AIM OF THE TASK.
Having found the line containing "Task: Click the PowerShell icon in title bar" in the records below, copy that line and each later one exactly, dropping pictures.

Pixel coordinate grounding data:
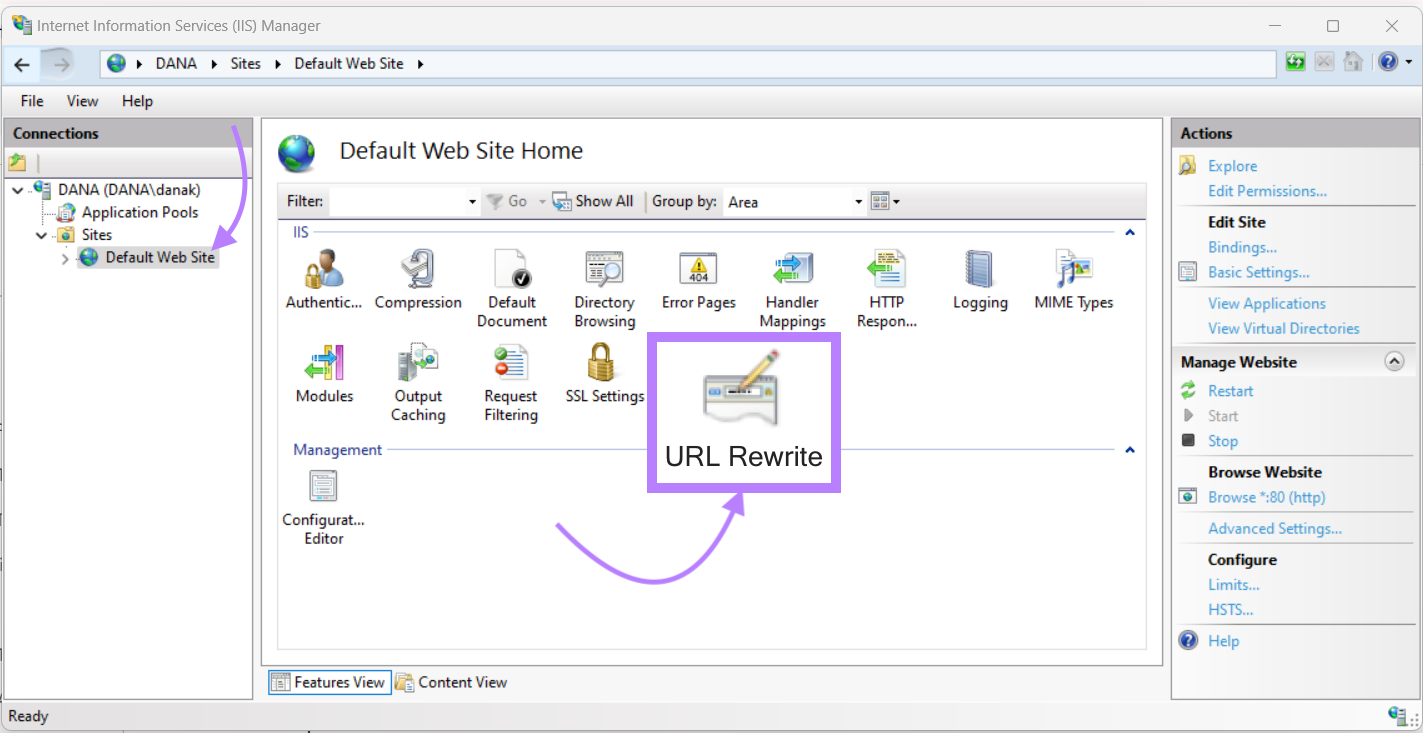Open the File menu
Image resolution: width=1423 pixels, height=733 pixels.
coord(32,101)
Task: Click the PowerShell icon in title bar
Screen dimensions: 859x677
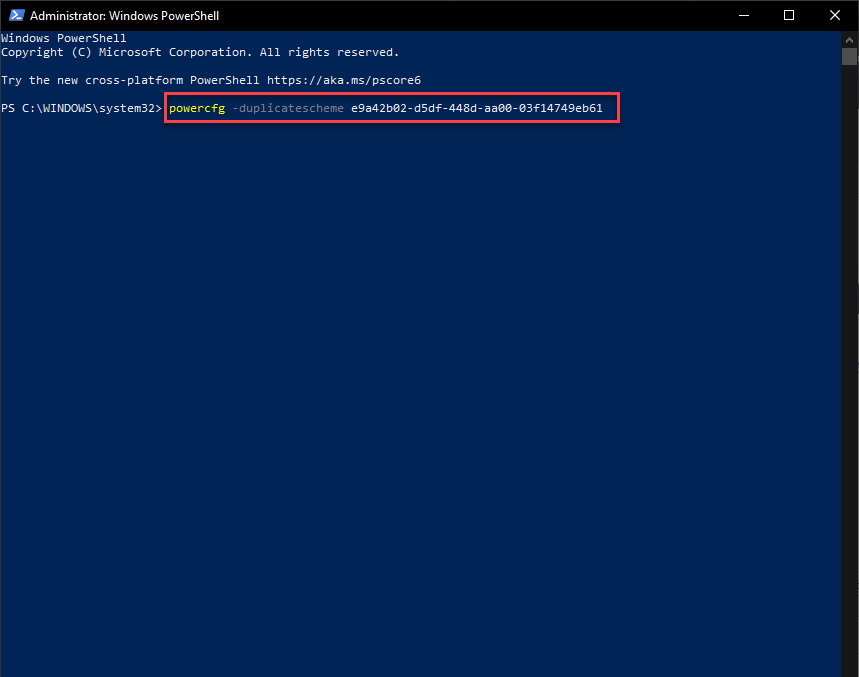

RESPONSE AREA.
Task: Click the PowerShell icon in title bar
Screen dimensions: 859x677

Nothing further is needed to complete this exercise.